By Paula Ferreira, Theodore Westhelle, and David Rim

Starting a new business can be a very exciting and stressful time. The decisions you make early in the process can be the deciding factor of whether your business succeeds or fails. There a few sure fire things you can do and/or avoid doing that will give your business a much better chance to succeed.


  1. Seek input from trusted advisors – Selecting the right professionals to assist you in your business is critical. Your accountant, lawyer, banker and insurance professional can all have a big impact on your business. Use them as a resource. Their experience with similar businesses can be a great asset in guiding you. Some of the decisions which will need to be made include: the type of entity structure and accounting method which is appropriate for your business; the type of lease you should enter into; and the type of insurance and amount of financing your business will need.
  1. Know your numbers – You should monitor your margins and profitability.
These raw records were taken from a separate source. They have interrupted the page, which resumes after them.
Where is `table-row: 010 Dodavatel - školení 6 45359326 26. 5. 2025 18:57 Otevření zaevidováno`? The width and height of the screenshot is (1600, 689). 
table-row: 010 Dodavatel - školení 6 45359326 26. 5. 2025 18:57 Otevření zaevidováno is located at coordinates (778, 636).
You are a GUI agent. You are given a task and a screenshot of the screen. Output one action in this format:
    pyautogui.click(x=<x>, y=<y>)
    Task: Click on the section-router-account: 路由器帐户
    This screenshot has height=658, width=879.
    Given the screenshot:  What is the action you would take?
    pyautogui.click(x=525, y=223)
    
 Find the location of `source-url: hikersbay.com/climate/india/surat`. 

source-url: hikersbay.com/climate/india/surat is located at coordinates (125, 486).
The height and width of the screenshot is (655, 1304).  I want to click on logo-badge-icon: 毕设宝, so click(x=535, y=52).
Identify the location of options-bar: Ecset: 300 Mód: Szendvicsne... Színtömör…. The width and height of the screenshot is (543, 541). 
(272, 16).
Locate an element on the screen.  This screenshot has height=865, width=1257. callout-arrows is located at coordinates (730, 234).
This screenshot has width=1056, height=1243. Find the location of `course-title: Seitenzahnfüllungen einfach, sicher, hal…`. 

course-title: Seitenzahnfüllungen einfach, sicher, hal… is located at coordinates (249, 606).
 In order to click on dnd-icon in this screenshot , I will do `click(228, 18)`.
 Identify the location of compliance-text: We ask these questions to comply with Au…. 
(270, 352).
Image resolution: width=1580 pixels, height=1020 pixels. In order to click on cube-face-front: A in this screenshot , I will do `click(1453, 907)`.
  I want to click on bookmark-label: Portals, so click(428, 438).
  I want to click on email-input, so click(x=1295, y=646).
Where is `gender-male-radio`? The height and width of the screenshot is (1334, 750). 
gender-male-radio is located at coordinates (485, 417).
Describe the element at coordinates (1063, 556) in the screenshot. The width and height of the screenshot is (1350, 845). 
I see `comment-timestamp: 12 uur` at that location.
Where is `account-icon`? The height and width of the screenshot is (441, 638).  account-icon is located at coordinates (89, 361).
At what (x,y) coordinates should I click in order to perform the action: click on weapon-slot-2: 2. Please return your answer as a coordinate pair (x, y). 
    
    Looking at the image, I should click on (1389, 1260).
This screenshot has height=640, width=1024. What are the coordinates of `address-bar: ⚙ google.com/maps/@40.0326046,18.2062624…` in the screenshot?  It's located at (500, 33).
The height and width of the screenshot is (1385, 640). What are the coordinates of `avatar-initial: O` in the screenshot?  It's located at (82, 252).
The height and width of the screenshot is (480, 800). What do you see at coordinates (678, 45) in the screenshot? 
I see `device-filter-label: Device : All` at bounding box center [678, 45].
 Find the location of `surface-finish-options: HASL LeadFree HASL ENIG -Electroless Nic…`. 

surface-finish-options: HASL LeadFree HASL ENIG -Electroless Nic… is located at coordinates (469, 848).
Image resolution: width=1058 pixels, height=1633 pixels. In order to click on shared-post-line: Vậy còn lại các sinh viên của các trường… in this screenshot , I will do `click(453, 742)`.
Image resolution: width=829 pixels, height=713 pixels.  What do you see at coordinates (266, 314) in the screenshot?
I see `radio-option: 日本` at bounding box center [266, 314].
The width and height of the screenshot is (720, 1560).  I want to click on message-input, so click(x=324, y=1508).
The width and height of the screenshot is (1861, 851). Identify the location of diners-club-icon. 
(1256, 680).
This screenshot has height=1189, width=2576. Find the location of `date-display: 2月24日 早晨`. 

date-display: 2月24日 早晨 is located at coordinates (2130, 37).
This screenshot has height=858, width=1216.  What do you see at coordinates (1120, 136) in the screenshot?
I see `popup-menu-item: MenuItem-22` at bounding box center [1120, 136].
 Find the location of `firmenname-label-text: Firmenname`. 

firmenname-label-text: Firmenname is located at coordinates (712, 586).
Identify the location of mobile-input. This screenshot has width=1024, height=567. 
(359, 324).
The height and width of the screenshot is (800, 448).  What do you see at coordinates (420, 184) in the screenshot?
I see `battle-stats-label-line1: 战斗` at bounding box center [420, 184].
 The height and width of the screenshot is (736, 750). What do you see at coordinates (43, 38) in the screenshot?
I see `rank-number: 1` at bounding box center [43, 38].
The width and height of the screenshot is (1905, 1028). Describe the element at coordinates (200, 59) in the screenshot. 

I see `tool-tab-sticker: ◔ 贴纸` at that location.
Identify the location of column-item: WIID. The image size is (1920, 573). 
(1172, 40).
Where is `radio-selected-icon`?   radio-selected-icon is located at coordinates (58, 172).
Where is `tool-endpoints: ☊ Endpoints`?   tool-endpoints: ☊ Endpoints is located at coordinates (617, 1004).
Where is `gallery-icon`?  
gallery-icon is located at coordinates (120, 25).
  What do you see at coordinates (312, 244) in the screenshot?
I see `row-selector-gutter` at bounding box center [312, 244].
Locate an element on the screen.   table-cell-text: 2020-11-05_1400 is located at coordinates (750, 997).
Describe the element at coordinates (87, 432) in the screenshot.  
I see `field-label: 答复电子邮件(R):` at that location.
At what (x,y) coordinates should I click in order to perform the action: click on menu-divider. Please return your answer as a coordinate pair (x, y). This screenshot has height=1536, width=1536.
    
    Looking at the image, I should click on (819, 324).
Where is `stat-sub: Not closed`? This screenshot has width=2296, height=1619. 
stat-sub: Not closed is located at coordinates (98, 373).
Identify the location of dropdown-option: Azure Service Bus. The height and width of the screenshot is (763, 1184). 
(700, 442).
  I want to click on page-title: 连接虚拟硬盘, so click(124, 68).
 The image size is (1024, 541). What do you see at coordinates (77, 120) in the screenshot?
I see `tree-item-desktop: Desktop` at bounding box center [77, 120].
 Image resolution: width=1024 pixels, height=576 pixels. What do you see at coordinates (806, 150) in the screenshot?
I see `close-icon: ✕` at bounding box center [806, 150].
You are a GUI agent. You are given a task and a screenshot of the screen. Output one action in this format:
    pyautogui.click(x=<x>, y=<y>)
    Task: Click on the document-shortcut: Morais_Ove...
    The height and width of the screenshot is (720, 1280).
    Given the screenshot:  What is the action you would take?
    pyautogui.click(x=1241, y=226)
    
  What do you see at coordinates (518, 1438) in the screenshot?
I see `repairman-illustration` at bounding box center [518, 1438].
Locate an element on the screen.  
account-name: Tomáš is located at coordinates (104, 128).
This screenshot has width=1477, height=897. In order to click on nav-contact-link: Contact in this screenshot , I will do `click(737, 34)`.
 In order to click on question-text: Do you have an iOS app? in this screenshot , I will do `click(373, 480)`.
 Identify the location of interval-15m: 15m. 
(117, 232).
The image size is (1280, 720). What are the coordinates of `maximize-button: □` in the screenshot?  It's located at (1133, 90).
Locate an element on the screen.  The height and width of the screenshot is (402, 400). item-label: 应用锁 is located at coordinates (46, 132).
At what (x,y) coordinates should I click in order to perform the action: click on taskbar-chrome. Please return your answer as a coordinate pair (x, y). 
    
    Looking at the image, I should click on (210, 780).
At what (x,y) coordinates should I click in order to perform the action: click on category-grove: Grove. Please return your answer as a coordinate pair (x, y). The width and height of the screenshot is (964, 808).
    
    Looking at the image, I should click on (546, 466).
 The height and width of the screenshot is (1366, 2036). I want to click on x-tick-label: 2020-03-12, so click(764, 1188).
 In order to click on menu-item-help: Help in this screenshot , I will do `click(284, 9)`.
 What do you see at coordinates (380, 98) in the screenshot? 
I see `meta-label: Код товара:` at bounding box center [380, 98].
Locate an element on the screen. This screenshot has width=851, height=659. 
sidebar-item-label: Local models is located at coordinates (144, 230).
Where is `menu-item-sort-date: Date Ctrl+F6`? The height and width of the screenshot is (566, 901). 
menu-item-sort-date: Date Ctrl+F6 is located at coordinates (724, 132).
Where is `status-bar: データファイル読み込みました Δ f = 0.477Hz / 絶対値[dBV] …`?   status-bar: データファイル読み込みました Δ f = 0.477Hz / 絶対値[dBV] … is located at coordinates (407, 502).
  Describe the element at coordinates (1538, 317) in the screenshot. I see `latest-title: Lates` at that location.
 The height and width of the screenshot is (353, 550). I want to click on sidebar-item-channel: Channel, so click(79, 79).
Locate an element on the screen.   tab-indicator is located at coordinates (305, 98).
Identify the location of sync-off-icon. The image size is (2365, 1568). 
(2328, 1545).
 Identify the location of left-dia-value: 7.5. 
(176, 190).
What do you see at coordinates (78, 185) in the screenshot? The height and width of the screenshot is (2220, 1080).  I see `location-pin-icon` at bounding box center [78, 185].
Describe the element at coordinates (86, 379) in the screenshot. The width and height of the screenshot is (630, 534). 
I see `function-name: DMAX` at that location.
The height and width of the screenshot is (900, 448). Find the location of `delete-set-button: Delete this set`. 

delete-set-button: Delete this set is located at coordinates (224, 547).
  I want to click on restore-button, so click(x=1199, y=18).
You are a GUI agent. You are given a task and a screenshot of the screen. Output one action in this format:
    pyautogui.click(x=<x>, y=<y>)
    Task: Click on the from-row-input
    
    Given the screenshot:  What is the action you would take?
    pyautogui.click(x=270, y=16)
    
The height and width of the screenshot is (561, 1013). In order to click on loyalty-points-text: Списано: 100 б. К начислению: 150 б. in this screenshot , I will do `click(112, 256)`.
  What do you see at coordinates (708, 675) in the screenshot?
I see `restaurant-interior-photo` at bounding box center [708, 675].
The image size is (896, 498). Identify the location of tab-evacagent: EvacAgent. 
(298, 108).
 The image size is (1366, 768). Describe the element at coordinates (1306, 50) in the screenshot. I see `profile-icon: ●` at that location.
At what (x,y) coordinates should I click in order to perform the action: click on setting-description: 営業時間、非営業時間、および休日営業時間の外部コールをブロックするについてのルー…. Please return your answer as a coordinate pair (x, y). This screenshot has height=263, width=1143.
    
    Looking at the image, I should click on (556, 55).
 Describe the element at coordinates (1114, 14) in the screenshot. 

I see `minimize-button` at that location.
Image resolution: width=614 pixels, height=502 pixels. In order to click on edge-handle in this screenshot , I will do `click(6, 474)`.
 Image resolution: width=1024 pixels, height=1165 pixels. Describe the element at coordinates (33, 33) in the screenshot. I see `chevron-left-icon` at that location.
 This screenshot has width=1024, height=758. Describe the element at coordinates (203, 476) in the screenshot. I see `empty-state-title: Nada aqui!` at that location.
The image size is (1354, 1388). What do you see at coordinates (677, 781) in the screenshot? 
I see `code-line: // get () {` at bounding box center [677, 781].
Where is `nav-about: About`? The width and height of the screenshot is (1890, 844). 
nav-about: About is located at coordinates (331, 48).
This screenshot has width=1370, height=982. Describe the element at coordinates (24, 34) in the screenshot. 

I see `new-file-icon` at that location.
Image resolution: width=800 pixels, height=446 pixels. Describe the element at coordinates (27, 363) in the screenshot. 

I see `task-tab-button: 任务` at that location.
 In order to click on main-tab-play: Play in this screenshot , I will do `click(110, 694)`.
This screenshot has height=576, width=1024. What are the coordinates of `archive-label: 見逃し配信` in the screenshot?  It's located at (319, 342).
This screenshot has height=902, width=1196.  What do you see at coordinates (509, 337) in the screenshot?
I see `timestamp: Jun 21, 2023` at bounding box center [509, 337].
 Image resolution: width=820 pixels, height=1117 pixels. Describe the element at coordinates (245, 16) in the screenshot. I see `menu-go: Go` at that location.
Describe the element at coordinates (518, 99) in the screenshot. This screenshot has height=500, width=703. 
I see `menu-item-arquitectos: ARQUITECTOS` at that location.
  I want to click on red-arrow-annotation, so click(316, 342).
A small change in gross profits can be the difference between being profitable and losing money. Keep close tabs on your costs and adjust your pricing accordingly. If your costs increase, you will likely have to raise your prices to offset them. Ask if you can receive discounts for buying in larger quantities or for paying your suppliers early.
  1. Develop strong relationships – Satisfied customers pay their bills and happy vendors can help in many ways. It may lead to more favorable payment terms or discounts. They can also provide you with valuable advice on trends within the industry or insight into what your competitors are doing.


  1. Borrow from the government – Always pay your payroll taxes timely. This is extremely important because not only does the government charge a much higher rate of interest than banks, but you are also personally liable for these taxes. Payroll taxes are considered trust funds and the owner’s personal assets can be used to satisfy this responsibility if the business cannot.
  1. Undervalue your employees – One successful person does not make a successful business. Surround yourself with a good team. Pay them fairly and hold them accountable. Trying to save a few dollars on pay for a good employee and losing them could end up costing you greatly in the long run. Retraining is significantly more expensive than retaining your valuable employees.
  1. Accept the status quo – Don’t be stagnant. Monitor your business and adapt to market trends. Grow at a healthy pace. Don’t over-expand and don’t assume things will always be consistent.

Adapt to the environment in order to succeed. Although there is no magic formula, following these tips will put you on the way to having a successful  small business.